***** Given passage

A guy, we’ll call Bob, writes in telling me about his experience in considering moving to Panama in retirement. Obviously, this is just one anecdotal personal experience and assuredly won’t apply to everyone. But I thought it’d be interesting to post.
My rent here in the U.S. in a totally remodeled 3bed/2 bath 1440 square foot brick home is $1250/month. I don’t buy because I move every two years.
I looked at condos on the beach in Panama which were smaller than my home and not as nice for $1100/month. Homes in the mountains were over $1000/month and also not as nice as the one I am in. We did see some homes up in a remote area for $600/month but you have to drive on a tiny two lane road up a mountain which is some what remote. The towns are not as nice as living in the US. The exception was Panama City (very expensive) and David. Streets are not as well kept, sidewalks are horrible to non-existent. Drivers use their horns more than their brakes.
To be able to stay in Panama long term, you really need a permanent residency visa. I wasn’t planning on taking my social security right away, so I could not qualify for a Pensionado visa. I would have to get a Friendly Nation’s visa. Cost of visa including attorney’s fees and starting a corporation run around $5000 if you have connections. However, you have to put $7500 in a Panamanian bank to show you are financially sound. This is the cost for a couple.
A lot of Panama is third world. You can save money on groceries if you buy local brands and shop at farmers markets. However, I can do a similar thing here. I visited a number of stores and compared prices. I really didn’t see that much difference.
One thing that stood out to me and my wife was every grocery store we entered had an overwhelming odor coming from the meat market. Strong fish smell and other strange smells I am not used to having to deal with in the US. Oh, if you love beef, this is not the country for you. Being a meatatarian who loves his steak, this was a big issue. You better like chicken and fish if you want to live here. Their beef is not very good at all.

**********
***** Input data

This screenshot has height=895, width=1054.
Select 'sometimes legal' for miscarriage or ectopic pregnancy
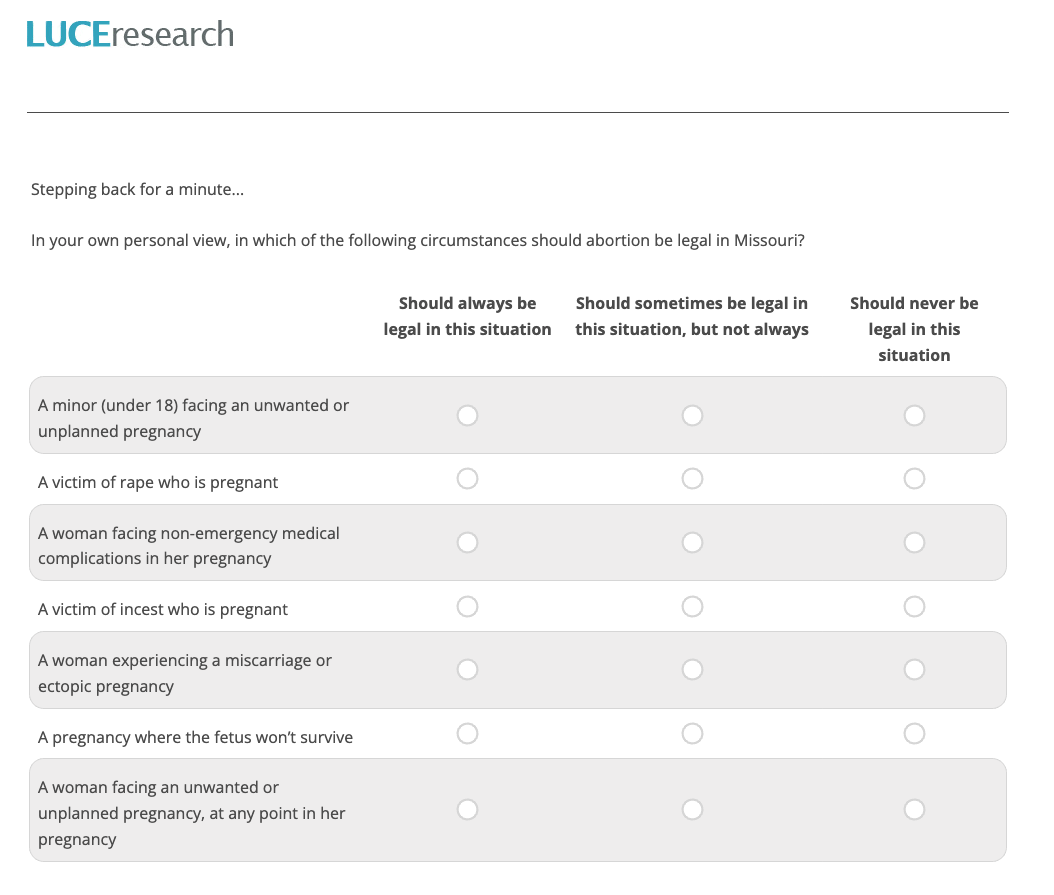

**********

■ **Task item A**:
According to the account of considering retirement in Panama, why could the writer not qualify for a Pensionado visa? Answer in one to three sentences.
■ **Task item B**:
Duplicate the part of the account of considering retirement in Panama that opens with the words containing "A guy, we’ll" and closes with "interesting to post.".
The listing has no connection to the text.

■ **Answer area A**:
The writer could not qualify for a Pensionado visa because he was not planning to take his Social Security right away. As a result, he would have had to get a Friendly Nation's visa instead.

■ **Answer area B**:
A guy, we’ll call Bob, writes in telling me about his experience in considering moving to Panama in retirement. Obviously, this is just one anecdotal personal experience and assuredly won’t apply to everyone. But I thought it’d be interesting to post.